Il 7 ottobre, l'agenzia Tasnim ha riferito che le Guardie Rivoluzionarie avevano preparato almeno 10 scenari di risposta in previsione di un'eventuale azione militare israeliana.
L'Iran ha almeno 10 piani di risposta nel caso in cui Israele attaccasse.
"La risposta dell'Iran non dovrà necessariamente essere della stessa portata delle azioni di Israele, ma potrebbe essere più intensa e mirata a obiettivi diversi, consentendo una maggiore efficacia della rappresaglia", ha riferito l'agenzia Tasnim citando una fonte militare iraniana.
Secondo alcune fonti, poiché il territorio israeliano è significativamente più piccolo di quello iraniano, con infrastrutture meno sviluppate e una maggiore vulnerabilità, una rappresaglia iraniana potrebbe causare problemi senza precedenti per l'avversario.

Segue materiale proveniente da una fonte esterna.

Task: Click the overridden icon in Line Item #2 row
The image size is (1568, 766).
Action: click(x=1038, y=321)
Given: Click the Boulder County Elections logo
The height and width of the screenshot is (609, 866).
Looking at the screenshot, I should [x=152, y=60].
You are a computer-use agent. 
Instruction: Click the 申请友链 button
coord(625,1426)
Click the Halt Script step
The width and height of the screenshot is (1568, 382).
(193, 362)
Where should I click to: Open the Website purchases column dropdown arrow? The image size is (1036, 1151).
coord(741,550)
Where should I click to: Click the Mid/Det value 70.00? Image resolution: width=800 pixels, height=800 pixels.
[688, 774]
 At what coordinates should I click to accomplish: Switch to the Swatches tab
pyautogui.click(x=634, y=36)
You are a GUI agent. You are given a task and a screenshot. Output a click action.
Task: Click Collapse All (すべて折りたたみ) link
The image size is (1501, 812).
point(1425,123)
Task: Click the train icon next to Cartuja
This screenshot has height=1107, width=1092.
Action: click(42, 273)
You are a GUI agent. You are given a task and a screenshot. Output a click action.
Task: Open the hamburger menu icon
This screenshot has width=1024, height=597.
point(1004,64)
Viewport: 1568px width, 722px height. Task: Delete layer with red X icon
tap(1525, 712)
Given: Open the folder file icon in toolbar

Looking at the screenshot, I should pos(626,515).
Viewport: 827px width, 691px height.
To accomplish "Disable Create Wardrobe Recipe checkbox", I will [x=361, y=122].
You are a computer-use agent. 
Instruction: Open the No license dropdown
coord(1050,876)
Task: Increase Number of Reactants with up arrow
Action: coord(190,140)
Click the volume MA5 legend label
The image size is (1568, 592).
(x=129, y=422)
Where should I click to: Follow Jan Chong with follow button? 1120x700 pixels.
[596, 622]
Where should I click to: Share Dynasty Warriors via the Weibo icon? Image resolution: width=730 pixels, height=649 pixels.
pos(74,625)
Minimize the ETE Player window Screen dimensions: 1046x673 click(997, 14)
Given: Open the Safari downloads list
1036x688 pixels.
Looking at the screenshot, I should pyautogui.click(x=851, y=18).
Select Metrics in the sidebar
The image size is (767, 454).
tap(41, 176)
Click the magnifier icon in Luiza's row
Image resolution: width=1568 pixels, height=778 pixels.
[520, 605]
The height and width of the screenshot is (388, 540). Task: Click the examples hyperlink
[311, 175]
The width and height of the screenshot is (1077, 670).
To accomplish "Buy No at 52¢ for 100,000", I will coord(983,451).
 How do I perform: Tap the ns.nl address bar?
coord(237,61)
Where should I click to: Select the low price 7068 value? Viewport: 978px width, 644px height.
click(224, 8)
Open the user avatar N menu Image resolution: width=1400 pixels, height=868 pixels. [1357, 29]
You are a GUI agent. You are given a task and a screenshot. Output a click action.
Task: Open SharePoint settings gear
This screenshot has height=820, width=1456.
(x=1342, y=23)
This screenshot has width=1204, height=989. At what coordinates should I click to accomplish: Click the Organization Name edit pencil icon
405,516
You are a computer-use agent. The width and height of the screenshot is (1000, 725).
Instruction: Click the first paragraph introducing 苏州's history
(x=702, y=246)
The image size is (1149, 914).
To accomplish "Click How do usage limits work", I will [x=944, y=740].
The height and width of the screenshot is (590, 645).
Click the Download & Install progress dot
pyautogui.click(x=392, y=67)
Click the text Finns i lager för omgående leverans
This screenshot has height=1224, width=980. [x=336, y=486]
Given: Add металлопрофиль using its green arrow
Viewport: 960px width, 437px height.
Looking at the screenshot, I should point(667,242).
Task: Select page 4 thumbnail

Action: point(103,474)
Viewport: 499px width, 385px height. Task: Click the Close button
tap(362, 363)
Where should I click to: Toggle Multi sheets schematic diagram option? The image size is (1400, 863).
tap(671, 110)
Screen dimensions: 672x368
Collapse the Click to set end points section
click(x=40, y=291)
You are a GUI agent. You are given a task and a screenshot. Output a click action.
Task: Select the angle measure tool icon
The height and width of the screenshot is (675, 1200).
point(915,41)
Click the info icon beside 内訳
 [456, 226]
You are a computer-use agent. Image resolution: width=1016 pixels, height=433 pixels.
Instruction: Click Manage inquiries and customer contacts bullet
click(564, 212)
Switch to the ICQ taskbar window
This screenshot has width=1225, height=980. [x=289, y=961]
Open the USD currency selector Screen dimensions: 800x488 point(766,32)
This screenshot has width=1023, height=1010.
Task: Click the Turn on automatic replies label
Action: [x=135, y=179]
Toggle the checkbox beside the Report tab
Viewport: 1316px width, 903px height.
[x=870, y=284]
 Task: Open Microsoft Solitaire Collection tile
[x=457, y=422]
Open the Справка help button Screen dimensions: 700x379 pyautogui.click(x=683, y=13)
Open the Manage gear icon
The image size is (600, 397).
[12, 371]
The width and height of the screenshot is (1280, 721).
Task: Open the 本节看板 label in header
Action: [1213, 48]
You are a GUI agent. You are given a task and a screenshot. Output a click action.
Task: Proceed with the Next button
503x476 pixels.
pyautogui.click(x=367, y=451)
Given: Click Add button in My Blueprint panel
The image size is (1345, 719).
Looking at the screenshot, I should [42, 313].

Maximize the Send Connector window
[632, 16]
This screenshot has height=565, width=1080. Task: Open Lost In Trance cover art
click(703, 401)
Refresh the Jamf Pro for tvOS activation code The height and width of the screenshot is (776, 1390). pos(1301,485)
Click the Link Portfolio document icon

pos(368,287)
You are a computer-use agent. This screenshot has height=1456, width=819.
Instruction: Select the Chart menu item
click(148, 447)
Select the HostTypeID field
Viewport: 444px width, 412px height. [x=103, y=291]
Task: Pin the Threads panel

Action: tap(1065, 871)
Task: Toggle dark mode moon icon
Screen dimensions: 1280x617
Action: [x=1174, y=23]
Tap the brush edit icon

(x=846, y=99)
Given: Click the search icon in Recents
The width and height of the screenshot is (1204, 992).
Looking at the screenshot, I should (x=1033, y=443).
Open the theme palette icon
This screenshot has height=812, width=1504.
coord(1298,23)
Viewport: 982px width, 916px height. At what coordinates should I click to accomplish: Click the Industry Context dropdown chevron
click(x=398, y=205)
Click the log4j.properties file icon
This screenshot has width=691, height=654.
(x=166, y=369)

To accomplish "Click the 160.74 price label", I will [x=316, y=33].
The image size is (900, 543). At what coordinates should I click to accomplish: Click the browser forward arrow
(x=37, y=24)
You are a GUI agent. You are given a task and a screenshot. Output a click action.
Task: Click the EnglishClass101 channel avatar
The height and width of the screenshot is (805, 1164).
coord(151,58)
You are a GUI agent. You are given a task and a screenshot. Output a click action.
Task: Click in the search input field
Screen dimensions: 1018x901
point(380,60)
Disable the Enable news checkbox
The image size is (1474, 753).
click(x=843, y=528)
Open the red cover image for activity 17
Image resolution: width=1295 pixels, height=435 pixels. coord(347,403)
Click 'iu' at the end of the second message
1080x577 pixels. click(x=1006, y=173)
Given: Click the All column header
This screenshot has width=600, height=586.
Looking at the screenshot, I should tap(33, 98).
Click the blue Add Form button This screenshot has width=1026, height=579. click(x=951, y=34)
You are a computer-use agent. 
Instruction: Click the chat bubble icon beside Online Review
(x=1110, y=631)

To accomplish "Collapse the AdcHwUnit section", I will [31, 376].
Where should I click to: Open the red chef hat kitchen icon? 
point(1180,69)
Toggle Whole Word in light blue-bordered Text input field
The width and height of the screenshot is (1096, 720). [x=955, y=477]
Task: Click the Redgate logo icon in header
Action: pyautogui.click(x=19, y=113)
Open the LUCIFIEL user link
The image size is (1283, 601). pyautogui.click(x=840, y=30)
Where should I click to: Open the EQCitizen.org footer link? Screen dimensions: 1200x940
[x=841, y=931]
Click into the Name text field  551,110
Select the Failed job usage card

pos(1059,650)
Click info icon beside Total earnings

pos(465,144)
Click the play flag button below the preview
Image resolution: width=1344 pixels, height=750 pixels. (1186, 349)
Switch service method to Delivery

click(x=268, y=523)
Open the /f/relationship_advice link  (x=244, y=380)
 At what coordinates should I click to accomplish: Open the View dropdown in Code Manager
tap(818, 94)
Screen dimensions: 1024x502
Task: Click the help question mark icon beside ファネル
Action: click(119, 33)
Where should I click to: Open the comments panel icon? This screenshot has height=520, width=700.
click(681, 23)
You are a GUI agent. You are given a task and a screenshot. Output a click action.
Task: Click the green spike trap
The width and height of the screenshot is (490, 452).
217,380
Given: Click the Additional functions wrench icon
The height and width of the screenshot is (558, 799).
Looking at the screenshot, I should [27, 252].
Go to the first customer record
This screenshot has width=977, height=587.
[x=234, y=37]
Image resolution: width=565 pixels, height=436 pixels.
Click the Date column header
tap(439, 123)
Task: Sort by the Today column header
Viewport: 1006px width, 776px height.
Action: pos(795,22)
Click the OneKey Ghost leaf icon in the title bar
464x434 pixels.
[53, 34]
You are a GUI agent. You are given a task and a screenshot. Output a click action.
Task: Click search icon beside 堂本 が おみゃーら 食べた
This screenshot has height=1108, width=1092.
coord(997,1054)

Secondo quanto riferito, gli Stati Uniti avrebbero chiesto a Israele di evitare di attaccare gli impianti petroliferi iraniani.
La fonte ha inoltre avvertito che qualsiasi Paese che appoggi l'offensiva israeliana dovrebbe essere consapevole che starebbe oltrepassando la linea rossa dell'Iran e subirebbe delle perdite.
L'avvertimento era chiaramente rivolto agli Stati Uniti, che stanno coordinando con l'amministrazione del Primo Ministro Benjamin Netanyahu la preparazione di una risposta israeliana.
La settimana scorsa, Teheran ha inviato un messaggio a Washington tramite il Qatar, affermando che l'Iran ha sempre agito con moderazione e che ora basta.